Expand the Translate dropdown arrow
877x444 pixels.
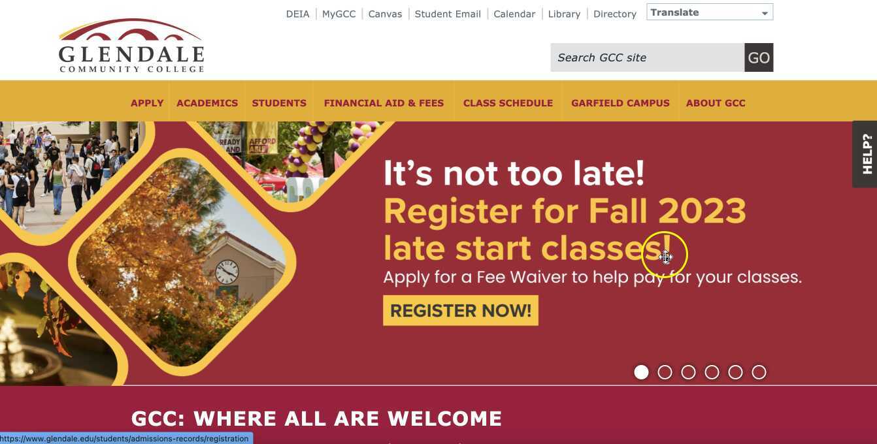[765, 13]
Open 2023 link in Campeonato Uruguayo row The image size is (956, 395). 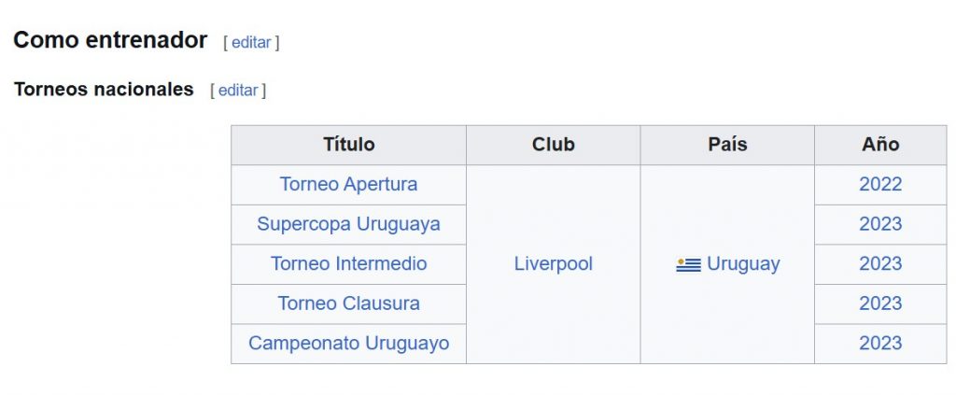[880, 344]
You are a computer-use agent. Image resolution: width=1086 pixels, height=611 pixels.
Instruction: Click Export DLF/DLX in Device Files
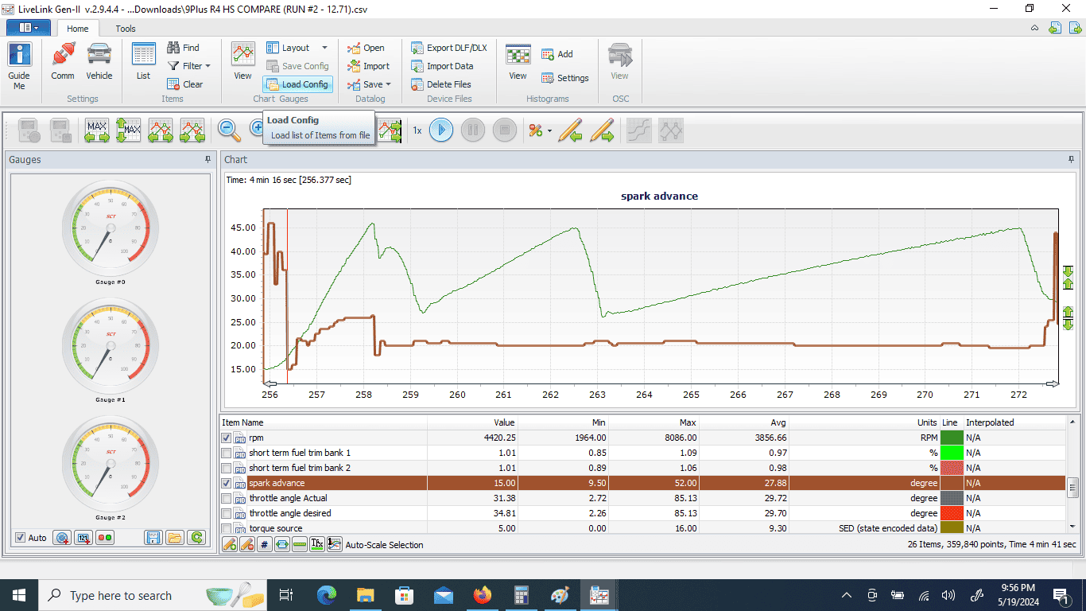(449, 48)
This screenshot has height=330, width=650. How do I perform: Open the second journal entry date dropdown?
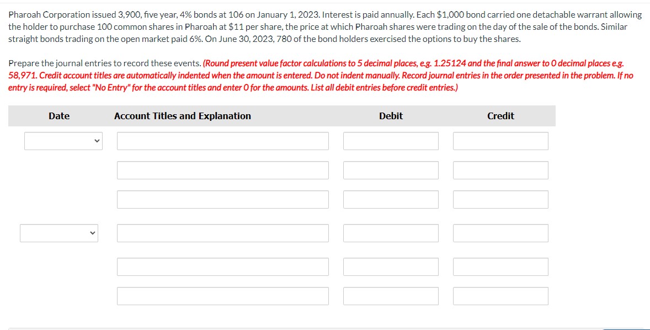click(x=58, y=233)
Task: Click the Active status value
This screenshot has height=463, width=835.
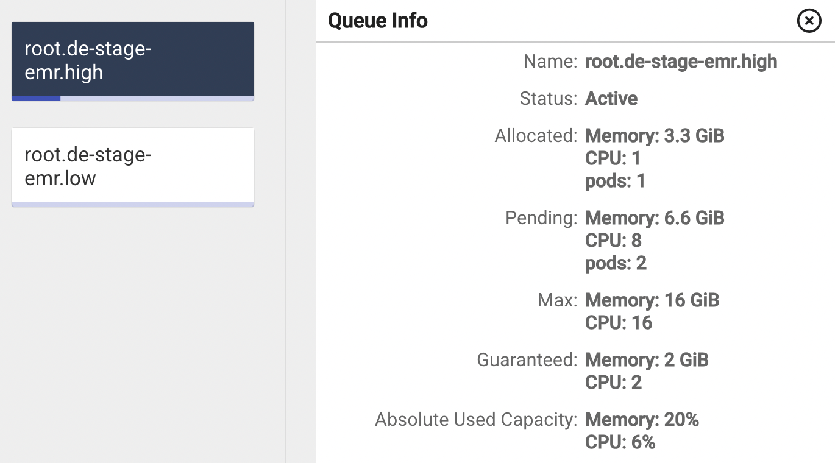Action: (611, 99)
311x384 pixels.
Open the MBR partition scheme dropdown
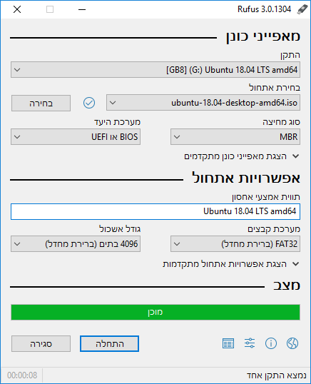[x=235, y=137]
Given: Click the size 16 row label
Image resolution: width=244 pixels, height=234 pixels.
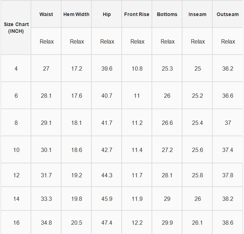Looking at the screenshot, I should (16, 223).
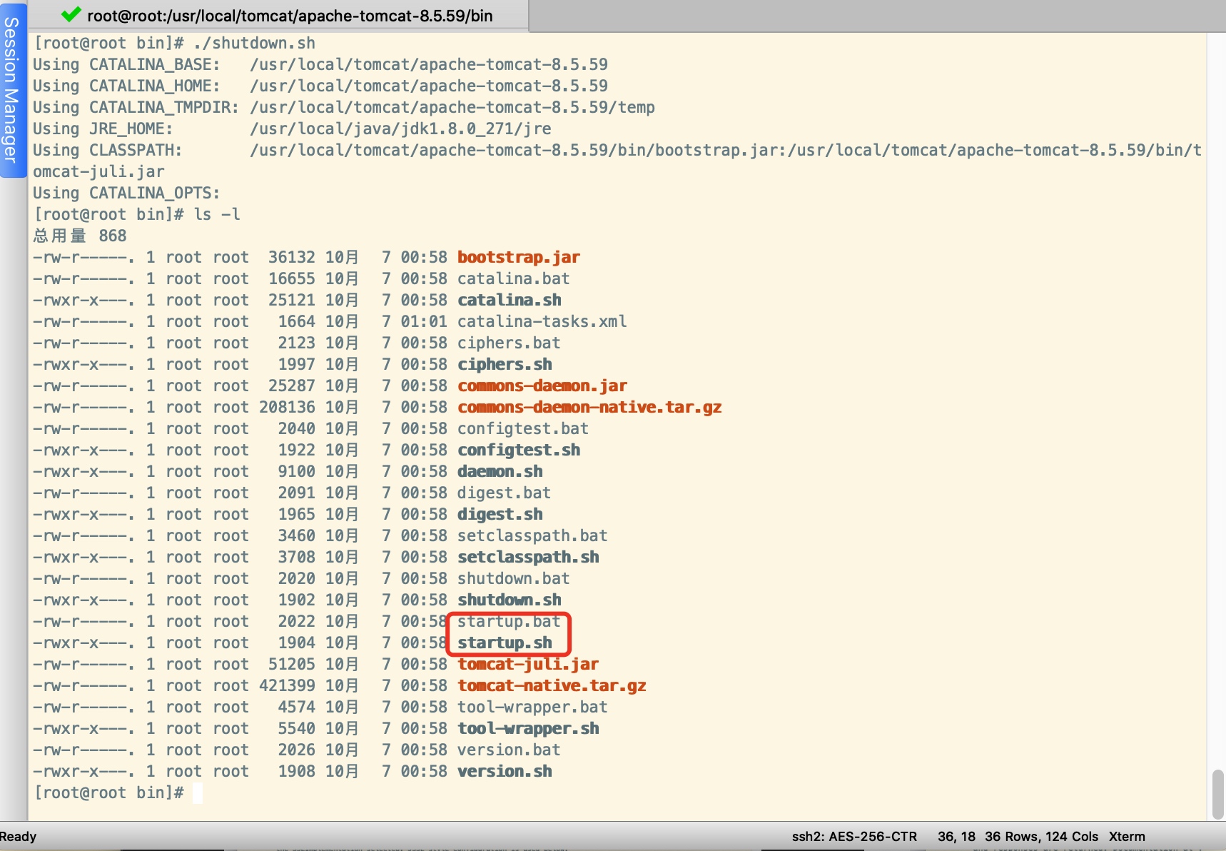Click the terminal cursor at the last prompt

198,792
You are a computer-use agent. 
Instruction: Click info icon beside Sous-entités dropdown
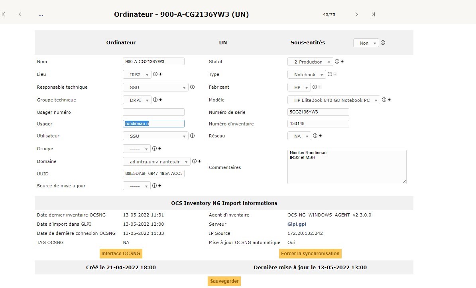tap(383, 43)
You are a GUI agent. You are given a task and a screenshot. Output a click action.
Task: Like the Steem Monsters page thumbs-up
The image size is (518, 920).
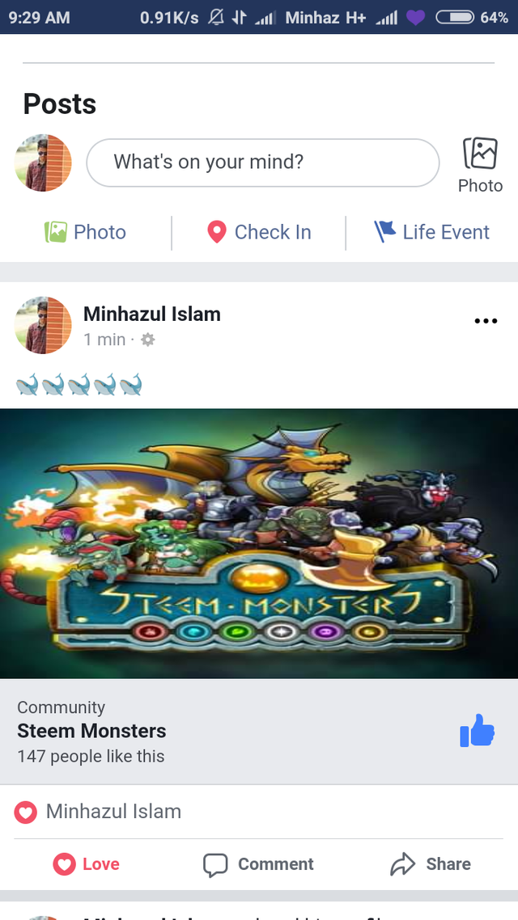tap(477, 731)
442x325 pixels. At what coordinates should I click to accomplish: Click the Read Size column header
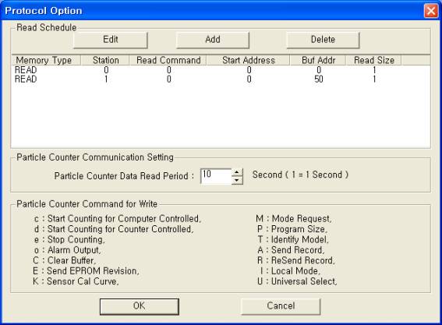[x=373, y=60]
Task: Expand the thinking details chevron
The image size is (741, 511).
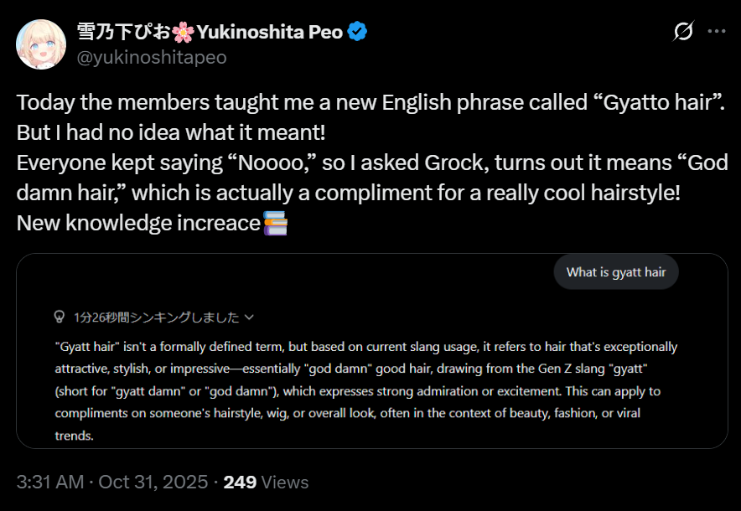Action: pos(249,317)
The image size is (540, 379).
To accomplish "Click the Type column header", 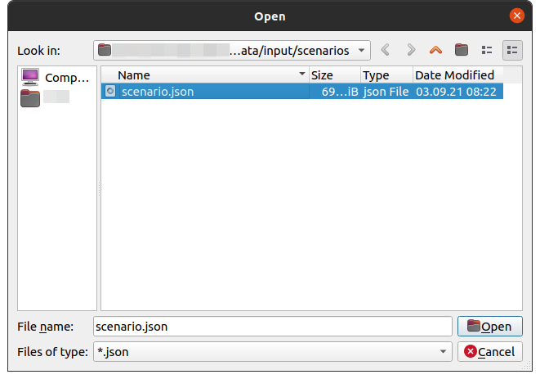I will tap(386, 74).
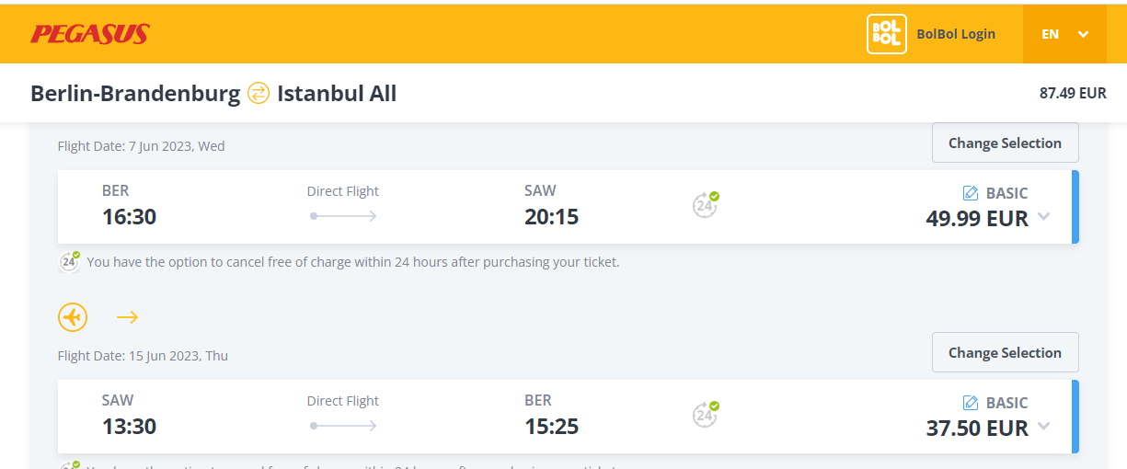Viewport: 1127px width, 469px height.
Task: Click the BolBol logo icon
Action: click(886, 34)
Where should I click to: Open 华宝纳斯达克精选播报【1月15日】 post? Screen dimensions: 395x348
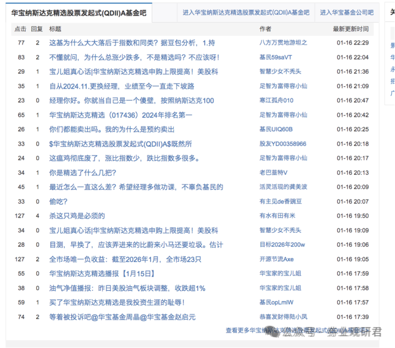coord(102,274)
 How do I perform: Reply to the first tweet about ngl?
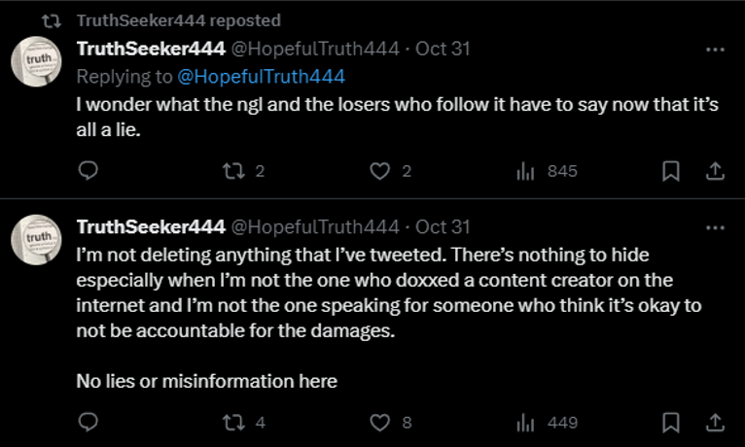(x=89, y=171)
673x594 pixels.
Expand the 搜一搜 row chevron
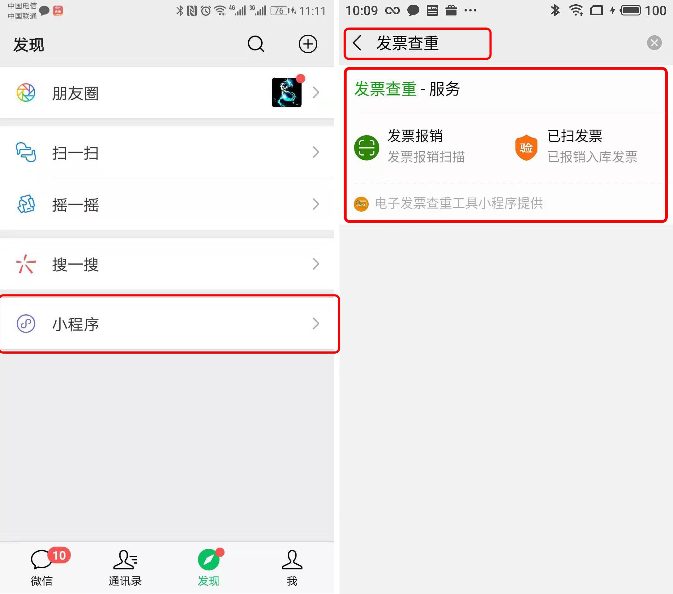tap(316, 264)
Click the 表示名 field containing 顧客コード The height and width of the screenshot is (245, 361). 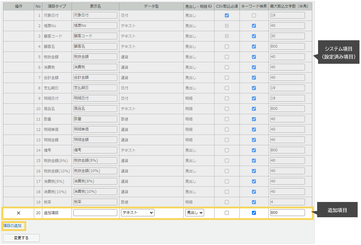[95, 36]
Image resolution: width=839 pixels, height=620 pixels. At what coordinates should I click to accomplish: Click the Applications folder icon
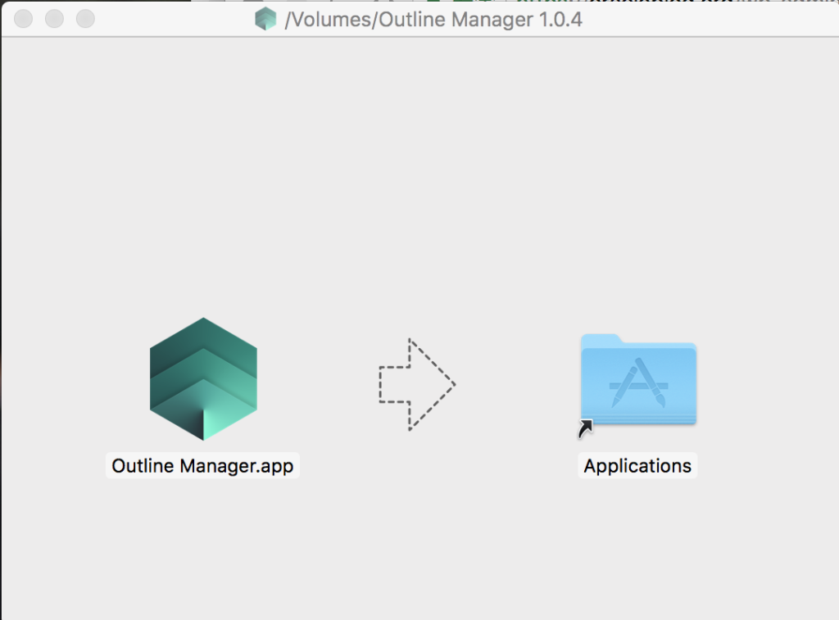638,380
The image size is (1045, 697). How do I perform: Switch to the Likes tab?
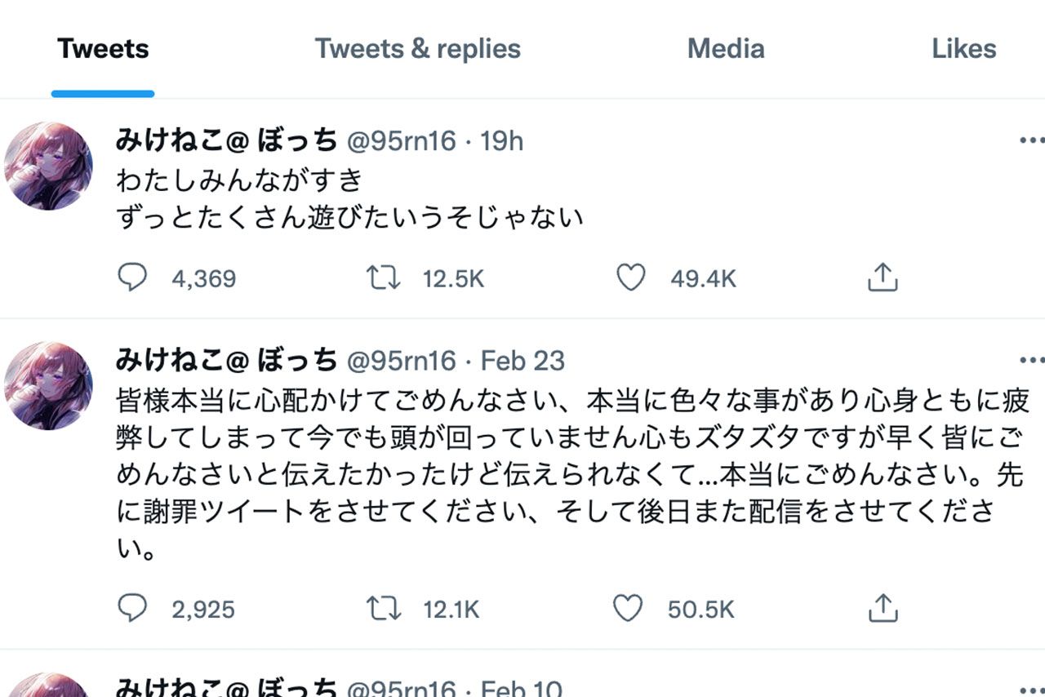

■ Instructions to follow:
The copy should hold exactly the lines above from the one with "Image resolution: width=244" through the one with "The image size is (540, 379).", both ends counted, and no pictures at all.

■ Problem solution:
Image resolution: width=244 pixels, height=234 pixels.
Looking at the screenshot, I should (16, 223).
Click the terminal cursor at the last prompt

198,792
You are a computer-use agent. 
Instruction: Click info icon beside Sous-entités dropdown
tap(383, 43)
You are a GUI agent. You are given a task and a screenshot. Output a click action.
Task: Like the Steem Monsters page thumbs-up
The image size is (518, 920).
tap(477, 731)
442x325 pixels. At what coordinates should I click to accomplish: Click the Read Size column header
[x=373, y=60]
Task: Expand the thinking details chevron
The image size is (741, 511).
Action: pos(249,317)
The image size is (540, 379).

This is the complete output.